Reformas na Igreja e espírito conciliar

De quando em quando há quem pergunte se o Vaticano II está ou não a cumprir-se ou se é já um acontecimento do passado. Assim se expressa uma certa perplexidade ou mesmo dúvida quanto ao agir da Igreja e dos seus responsáveis, em relação a alguns aspectos nos quais parece que as coisas não andam no sentido conciliar ou andam, mas em sentido contrário.
Ninguém pode duvidar da intenção e da acção de Bento XVI que, desde o início do seu pontificado, expressou a sua fidelidade ao Concílio e a vontade de levar a bom termo, na continuidade, as reformas necessárias então previstas e os caminhos que se abriram
Passos importantes continuam a dar-se no campo do ecumenismo com os ortodoxos e as confissões protestantes, bem como no diálogo inter religioso, mormente com o judaísmo e o islamismo. O Papa vem prestando, diariamente, uma especial atenção ao conhecimento da Palavra de Deus, viva e eficaz, ao património doutrinário, pouco conhecido, da patrística e da patrologia, às relações com o mundo da cultura, à urgente necessidade de evangelização proporcionando sempre uma iniciação cristã esclarecida e enraizada, à evangelização dos ambientes e dos dinamismos sociais mais influentes, à necessária interioridade da vida cristã, à vocação comum à santidade, à preocupação de tornar presente, no mundo e nas consciências, o Deus vivo e actuante de Quem Jesus Cristo é o rosto, que se tornou próximo e visível a todos os crentes.

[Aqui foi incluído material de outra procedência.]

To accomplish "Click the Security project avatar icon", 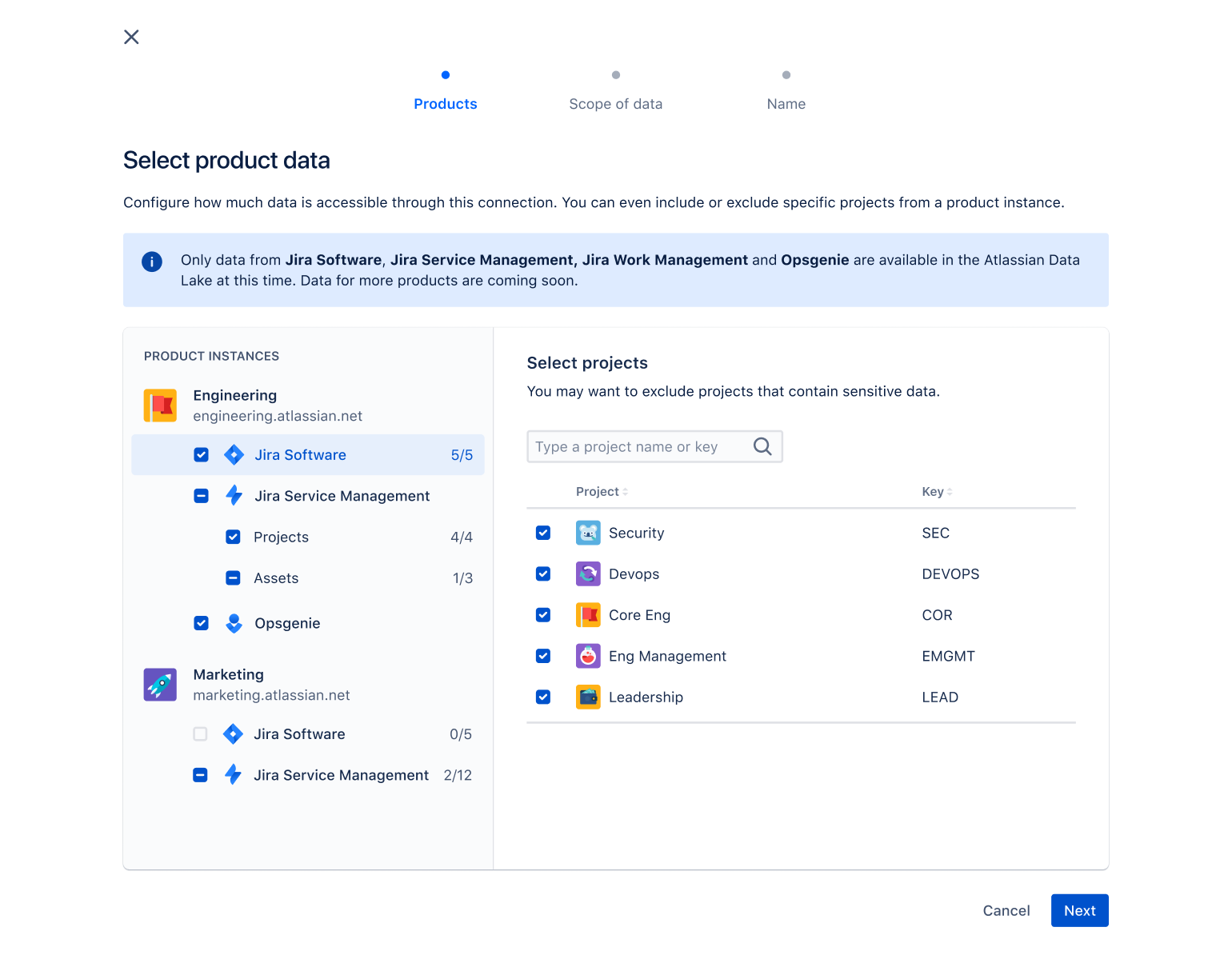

Na Igreja são muitos os campos pastorais e apostólicos a merecer atenção, tanto a nível universal, como local e pessoal. Em muitos destes é mais difícil actuar as reformas necessárias, se as pensarmos segundo o espírito conciliar
Logo a seguir ao Concilio, Paulo VI mostrou que a reforma devia operar de imediato em relação a coisas importantes como as reformas na Cúria Romana e estruturas pastoris de participação e corresponsabilidade e em relação a outras coisas importantes de ordem história. A Igreja devia mostrar que o essencial não podia continuar abafado por atavios históricos que não tinham qualquer sentido e desvirtuavam o espírito conciliar. Assim, acabou-se com a tiara pontifícia, a sédia gestatória, as vestes papais e episcopais necessitadas de caudatários, os vistosos arminhos, peças de luxo a cobrir outras já de si excêntricas, as luvas nas mãos e os humerais sobre os joelhos nas liturgias solenes. Simplificaram-se também as relações com o Papa, com um acesso mais facilitado, acabaram de vez expressões de reverência que humilharam muita Paulo VI quis, pessoalmente, que terminassem exageros históricos com um gesto humilde e reparador, em relação a Atenágoras, Patriarca da Igreja Oriental. Devolveram-se relíquias famosas, trazidas à força de templos orientais.
Tudo sinais, na Igreja e para a Igreja, a marcar a necessidade de simplicidade no vestir e no agir, de respeito, de espírito de serviço, de reconhecimento de direitos atropelados e de dignidade alheia, nem sempre reconhecida.
Restam ainda coisas supérfluas e equivocas, que deviam ter caído por si. Assim o exigia o novo rosto da Igreja, mercê do regresso às fontes bíblicas que inspiraram a teologia conciliar. Numa Igreja, Povo de Deus, todos os seus membros são radicalmente iguais, todos gozam da mesma dignidade e liberdade. Apesar disso, perduram, sem qualquer justificação e vontade de cedências, os superlativos e a redundância dos senhores” dons” no tratamento dos eclesiásticos, os brasões e os títulos, os monsenhores e as condecorações, como outras manifestações de tipo profano que obscurecem o rosto da Igreja, pela carga humana que retiram o brilho espiritual à grandeza do servir.
Roupagens da história, coladas ao corpo eclesial, nada consonantes com uma Igreja Serva e Pobre, Mãe e Mestra, cuja missão é testemunhar Jesus Cristo. Uma Igreja de irmãos, luz para todas as gentes, aberta ao diálogo salvador hoje e sempre. Os atavios profanos e as honrarias com cheiro profano só complicam, dificultam e dividem, dando da Igreja de Cristo uma imagem do que ela não é, nem pode querer ser.